Speaking to members of the United States Senate Foreign Relations Subcommittee on African Affairs, Liberia’s President, Ellen Johnson Sirleaf says Obama is to be credited for her country’s success in curbing the spread of ebola.
“We have seen a drop from around 100 new cases per day at the peak of the epidemic, to only 10 confirmed new cases per day over the past week. Our six active laboratories have tested 60 samples a day, but on average only find 8 new Ebola cases per day. The 4,000 contact tracers which involve community workers are following some 7,000 persons. Doctors, nurses and other health care workers, some 174 of the over 3,000 who have died, are no longer at risk because quality treatment facilities are available to them. We are happy to say that 1,312 persons including 345 children, many of them orphaned, have walked away free from the disease,” Read More Here: ThisIsAfrica
On September 9 President Ellen Johnson Sirleaf wrote a letter to President Obama asking for immediate help and intervention with containing the spread of ebola in Liberia. She said that without direct help from the US Liberia would lose the war on ebola. Within a week of President Sirleaf’s letter, Obama announced that the US would commit $500 million and send 3000 troops to assist with building treatment centers, and training. The first set of troops that arrived in Liberia were with the 101st Airborne Division. They were followed by 700 more troops in October.

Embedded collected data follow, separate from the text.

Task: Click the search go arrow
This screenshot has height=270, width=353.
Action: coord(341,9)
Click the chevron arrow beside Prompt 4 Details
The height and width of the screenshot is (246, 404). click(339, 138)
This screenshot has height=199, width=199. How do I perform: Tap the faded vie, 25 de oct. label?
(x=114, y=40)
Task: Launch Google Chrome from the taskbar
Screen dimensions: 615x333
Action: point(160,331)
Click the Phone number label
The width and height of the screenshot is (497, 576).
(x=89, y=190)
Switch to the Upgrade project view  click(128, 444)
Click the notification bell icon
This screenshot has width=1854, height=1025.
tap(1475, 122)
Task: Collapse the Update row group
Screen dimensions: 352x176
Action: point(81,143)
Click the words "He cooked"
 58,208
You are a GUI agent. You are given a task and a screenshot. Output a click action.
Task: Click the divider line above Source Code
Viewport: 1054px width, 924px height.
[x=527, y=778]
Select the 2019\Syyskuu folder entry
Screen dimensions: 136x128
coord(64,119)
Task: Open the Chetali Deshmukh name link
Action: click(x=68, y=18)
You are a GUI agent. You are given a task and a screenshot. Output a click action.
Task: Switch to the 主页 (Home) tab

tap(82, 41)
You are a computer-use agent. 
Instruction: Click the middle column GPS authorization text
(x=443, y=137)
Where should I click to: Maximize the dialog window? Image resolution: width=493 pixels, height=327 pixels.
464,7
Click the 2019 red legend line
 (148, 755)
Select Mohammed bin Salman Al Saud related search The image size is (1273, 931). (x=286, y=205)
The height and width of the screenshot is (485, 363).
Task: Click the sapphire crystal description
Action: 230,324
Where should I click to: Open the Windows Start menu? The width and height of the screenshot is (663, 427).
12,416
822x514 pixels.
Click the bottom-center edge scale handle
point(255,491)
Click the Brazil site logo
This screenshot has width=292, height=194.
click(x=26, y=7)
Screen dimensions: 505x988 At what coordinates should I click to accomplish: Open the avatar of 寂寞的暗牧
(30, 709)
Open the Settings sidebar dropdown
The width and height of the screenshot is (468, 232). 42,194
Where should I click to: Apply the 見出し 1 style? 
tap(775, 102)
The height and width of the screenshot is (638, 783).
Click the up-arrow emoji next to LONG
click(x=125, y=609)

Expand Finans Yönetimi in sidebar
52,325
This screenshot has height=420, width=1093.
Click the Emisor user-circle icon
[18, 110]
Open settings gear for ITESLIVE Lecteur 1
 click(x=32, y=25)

On December 1st WHO announced that Liberia and Guinea had met their WHO targets for tracing, treatment and burials for 60 days. Out of the three nations worst hit by ebola it was Sierra Leone that had fallen short on its 70% treatment goal.
Although Liberia has the the highest number of ebola deaths to date, it no longer has the most cases. As of December 10th Sierra Leone has surpassed Liberia in cases.